The headline reads: Latest News: "I DID IT FOR MY WIFE" - Barrington-Coupe confesses. Sounds juicy! Where do you go to find the story?

Believe it or not, flip to the classical music section -- if you can find it. Classical music has fallen so far out of the pop culture mainstream it no longer is printed on the maps. Which is a shame because there's a fascinating dust-up underway in the trade.

It concerns a stack of piano recordings under the name of one Joyce Hatto, not an unknown, but one considered to have essentially left off performing due to crippling illness more than 30 years before her death last year.

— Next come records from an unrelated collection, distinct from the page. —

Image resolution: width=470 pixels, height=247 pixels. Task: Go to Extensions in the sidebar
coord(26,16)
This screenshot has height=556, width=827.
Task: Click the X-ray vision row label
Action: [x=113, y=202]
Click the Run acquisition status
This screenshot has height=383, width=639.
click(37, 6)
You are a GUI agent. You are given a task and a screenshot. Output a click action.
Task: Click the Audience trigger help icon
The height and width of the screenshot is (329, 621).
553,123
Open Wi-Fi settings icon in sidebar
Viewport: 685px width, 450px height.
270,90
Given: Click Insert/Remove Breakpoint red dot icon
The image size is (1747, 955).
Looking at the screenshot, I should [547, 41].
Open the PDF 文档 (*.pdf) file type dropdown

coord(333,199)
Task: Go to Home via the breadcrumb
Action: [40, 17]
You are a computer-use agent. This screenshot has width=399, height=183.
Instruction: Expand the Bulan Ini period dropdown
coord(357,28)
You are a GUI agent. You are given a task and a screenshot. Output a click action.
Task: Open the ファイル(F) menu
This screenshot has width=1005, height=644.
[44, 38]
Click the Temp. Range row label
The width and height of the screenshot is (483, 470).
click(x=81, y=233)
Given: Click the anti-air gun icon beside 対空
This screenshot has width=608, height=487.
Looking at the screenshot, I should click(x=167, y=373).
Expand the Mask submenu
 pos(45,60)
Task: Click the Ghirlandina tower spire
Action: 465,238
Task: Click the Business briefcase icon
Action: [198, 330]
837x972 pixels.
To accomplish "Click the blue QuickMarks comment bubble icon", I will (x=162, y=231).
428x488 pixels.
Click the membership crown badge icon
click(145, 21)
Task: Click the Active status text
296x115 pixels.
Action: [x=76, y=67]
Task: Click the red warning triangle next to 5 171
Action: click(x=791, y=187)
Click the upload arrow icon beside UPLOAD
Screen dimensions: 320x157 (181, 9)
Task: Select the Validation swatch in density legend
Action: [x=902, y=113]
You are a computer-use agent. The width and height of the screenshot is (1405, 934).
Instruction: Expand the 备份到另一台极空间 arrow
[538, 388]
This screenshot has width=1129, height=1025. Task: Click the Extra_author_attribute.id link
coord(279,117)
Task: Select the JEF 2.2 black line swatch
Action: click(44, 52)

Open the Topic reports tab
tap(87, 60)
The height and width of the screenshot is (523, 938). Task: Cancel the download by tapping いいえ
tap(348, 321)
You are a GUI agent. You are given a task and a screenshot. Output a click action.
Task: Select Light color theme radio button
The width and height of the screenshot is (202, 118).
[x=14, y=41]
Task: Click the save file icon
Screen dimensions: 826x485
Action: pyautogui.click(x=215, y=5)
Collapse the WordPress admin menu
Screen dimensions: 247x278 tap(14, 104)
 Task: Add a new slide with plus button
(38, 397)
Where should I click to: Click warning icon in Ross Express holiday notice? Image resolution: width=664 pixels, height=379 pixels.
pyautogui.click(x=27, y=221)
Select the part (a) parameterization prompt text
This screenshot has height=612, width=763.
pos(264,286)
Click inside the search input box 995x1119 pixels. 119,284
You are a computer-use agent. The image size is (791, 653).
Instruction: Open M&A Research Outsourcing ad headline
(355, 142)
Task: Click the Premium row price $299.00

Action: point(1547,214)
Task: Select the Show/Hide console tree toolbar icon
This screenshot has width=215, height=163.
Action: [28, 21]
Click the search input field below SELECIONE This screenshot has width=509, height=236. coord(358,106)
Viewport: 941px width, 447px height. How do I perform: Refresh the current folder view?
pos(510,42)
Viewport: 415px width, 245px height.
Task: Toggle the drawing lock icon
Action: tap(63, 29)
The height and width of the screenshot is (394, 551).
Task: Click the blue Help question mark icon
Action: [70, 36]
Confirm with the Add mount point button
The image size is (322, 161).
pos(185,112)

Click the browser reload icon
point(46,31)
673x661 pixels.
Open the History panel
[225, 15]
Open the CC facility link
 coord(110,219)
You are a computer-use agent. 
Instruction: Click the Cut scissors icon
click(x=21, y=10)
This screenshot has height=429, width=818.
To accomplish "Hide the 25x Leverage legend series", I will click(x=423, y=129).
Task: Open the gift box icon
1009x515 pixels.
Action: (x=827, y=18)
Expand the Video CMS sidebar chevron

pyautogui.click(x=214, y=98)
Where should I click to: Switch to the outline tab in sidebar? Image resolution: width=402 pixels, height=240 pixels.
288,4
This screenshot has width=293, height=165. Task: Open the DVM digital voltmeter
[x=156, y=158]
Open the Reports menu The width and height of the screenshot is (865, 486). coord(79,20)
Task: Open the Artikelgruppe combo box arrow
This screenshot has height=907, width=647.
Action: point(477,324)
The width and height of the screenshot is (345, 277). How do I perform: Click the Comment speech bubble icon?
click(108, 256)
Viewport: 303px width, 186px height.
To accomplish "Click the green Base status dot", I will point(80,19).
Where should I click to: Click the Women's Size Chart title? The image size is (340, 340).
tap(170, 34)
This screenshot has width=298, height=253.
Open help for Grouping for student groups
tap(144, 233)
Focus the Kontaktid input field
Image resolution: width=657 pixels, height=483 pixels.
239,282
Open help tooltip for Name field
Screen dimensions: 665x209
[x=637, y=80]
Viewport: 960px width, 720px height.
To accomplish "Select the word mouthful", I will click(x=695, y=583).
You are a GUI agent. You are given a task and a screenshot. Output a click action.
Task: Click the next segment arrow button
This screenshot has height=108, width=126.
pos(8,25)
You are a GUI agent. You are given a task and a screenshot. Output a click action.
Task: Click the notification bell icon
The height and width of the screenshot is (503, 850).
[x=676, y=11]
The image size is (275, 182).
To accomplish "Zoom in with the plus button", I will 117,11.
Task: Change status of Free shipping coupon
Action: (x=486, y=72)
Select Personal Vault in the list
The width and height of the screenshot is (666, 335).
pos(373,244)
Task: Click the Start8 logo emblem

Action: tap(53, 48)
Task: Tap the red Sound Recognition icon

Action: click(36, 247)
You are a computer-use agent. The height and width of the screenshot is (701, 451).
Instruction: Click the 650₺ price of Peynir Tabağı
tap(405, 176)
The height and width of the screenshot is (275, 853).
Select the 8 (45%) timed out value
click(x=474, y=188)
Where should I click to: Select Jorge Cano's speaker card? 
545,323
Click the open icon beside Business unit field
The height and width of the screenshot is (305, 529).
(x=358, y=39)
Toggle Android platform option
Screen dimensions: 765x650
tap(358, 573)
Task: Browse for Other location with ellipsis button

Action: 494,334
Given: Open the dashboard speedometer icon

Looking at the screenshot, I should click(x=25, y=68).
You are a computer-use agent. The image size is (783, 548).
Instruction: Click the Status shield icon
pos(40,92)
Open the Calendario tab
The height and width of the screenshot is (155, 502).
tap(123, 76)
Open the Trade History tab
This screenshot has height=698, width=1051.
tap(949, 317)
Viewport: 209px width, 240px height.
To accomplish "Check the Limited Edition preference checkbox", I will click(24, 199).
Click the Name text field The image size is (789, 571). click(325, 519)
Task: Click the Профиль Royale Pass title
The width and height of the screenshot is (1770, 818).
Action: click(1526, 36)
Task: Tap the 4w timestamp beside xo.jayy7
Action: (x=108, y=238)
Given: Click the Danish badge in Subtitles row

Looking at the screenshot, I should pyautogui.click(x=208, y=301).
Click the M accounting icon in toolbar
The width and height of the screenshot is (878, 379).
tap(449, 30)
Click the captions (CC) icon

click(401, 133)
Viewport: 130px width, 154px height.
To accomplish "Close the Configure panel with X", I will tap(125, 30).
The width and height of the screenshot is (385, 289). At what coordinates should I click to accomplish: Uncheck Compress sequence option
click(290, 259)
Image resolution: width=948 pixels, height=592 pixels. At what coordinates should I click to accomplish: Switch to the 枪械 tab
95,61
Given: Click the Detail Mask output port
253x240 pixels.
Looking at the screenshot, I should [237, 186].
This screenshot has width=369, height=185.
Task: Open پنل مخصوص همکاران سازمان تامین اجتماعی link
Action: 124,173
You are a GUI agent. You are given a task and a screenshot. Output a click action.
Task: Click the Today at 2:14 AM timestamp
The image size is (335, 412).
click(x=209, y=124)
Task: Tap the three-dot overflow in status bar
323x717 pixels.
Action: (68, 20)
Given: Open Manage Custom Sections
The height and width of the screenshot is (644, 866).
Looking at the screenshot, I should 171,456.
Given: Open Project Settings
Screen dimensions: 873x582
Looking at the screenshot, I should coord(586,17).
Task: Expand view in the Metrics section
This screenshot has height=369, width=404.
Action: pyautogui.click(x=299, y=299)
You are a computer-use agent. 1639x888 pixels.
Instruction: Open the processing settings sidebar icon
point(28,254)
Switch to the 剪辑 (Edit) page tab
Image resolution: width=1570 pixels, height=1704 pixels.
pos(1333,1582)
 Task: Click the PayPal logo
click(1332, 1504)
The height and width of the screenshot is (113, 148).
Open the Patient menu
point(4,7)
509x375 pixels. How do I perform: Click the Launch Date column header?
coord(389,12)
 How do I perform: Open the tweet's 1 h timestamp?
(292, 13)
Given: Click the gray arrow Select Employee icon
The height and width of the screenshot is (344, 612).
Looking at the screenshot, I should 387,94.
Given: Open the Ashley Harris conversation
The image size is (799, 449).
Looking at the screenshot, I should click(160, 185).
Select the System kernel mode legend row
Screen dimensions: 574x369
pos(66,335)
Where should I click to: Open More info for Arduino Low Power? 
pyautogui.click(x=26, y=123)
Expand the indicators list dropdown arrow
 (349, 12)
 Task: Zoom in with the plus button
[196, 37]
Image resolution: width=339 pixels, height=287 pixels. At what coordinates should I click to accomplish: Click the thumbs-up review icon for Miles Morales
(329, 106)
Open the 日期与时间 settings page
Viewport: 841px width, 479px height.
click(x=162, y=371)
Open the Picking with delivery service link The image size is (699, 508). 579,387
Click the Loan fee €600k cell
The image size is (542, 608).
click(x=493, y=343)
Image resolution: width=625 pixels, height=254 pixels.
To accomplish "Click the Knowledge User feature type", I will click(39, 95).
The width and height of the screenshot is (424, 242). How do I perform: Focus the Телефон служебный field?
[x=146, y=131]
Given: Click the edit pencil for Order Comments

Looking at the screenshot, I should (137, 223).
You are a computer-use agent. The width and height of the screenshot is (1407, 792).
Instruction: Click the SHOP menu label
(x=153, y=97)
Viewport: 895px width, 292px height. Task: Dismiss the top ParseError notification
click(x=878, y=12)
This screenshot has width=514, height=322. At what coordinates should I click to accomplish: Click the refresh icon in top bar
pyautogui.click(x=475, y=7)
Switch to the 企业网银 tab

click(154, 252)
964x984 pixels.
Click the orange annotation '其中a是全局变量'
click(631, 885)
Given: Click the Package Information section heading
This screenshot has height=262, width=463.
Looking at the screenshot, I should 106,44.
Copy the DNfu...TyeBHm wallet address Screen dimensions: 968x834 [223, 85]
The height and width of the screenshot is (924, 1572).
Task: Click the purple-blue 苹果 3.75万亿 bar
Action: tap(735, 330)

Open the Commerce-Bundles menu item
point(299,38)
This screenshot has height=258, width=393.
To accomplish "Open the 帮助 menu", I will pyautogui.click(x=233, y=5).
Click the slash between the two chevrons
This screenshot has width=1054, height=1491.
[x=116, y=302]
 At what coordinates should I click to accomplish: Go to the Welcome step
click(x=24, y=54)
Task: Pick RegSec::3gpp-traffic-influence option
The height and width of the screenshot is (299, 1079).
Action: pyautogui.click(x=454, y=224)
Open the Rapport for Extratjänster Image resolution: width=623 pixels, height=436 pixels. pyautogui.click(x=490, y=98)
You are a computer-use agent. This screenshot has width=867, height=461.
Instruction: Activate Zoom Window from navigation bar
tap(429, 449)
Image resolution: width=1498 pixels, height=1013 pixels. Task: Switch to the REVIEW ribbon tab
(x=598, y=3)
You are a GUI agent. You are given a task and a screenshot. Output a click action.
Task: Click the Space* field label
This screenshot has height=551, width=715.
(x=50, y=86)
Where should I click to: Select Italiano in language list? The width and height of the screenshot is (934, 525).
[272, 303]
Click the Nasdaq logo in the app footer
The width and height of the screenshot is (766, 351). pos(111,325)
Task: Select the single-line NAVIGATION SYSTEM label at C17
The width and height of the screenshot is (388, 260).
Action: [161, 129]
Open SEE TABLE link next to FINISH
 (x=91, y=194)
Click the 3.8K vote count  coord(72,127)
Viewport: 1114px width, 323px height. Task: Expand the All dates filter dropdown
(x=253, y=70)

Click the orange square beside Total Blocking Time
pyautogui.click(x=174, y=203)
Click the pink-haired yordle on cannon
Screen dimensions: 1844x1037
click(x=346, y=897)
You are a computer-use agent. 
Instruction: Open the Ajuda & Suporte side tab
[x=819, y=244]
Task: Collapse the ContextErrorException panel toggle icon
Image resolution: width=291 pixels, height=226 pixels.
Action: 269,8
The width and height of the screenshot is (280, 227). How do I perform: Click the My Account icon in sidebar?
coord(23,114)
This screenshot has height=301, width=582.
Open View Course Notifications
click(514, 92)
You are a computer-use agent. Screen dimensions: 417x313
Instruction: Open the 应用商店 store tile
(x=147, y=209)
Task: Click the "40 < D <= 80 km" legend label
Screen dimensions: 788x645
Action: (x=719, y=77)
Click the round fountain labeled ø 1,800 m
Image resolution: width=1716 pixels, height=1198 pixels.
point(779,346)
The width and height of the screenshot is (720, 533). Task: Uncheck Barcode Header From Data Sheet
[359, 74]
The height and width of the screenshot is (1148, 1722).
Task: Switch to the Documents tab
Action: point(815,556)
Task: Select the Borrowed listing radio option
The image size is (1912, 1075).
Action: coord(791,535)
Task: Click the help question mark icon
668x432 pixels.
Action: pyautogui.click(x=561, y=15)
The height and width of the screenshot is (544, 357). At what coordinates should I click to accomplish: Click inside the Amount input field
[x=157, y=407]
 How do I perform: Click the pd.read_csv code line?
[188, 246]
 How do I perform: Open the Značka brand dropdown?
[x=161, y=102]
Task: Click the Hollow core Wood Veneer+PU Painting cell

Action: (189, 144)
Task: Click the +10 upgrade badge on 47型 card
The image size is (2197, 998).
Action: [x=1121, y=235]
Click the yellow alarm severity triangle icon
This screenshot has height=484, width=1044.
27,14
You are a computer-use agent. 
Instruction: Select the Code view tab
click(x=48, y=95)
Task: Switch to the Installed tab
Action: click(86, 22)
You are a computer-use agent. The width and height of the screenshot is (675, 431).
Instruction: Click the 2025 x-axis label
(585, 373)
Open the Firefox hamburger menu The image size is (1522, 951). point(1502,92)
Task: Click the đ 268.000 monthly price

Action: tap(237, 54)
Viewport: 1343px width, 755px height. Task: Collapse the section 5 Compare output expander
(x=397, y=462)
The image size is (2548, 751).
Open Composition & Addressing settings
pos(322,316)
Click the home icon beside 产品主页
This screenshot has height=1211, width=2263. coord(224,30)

But her husband, William Barrington-Coupe, owner of a recording studio in Cambridge, England, kept recording her and released her works in the 1990s.

By the time of her death, critics were acclaiming her as "the greatest instrumentalist almost nobody had heard of" [Richard Dyer, The Boston Globe].

The publication Gramophone, which is intimately wrapped up in the story, picks up the thread:

It was around a year ago that Gramophone’s critics began to champion this little-known lady, whose discs – miraculous performances, released by her husband William Barrington-Coupe on the tiny label Concert Artist – were notoriously difficult to get hold of. Such was the brilliance of this pianist across Liszt, Schubert, Rachmaninov, Dukas and more in a dizzying range – that it was worth making the effort to seek out Concert Artist to get these discs, and they became much sought-after. By the time she died in June 2006, Joyce Hatto was not only a sudden widespread success, she was a cause célèbre. To love Hatto recordings was to be in the know, a true piano aficionado who didn’t need the hype of a major label’s marketing spend to recognise a good, a great, thing when they heard it.

There were persistent rumors that this all was too good to be true. But the audiophiles pushed back against it hard, embracing the Hattos as masterpieces.

On February 15, the story took an odd turn, when Gramophone's website published an article by editor James Inverne questioning the authenticity of at least several of Ms. Hatto's performances. "Several days ago, Gramophone critic [Jed Distler] decided to listen to a Hatto Liszt CD, of the 12 Transcendental Studies," Inverne wrote. "He put the disc into his computer to listen, and something awfully strange happened. His computer's player identified the disc as, yes, the Liszts, but not a Hatto recording. Instead, his display suggested that the disc was one on BIS Records, by the pianist László Simon." Upon retrieving Simon's disc from his collection, Distler said, "they sounded exactly the same."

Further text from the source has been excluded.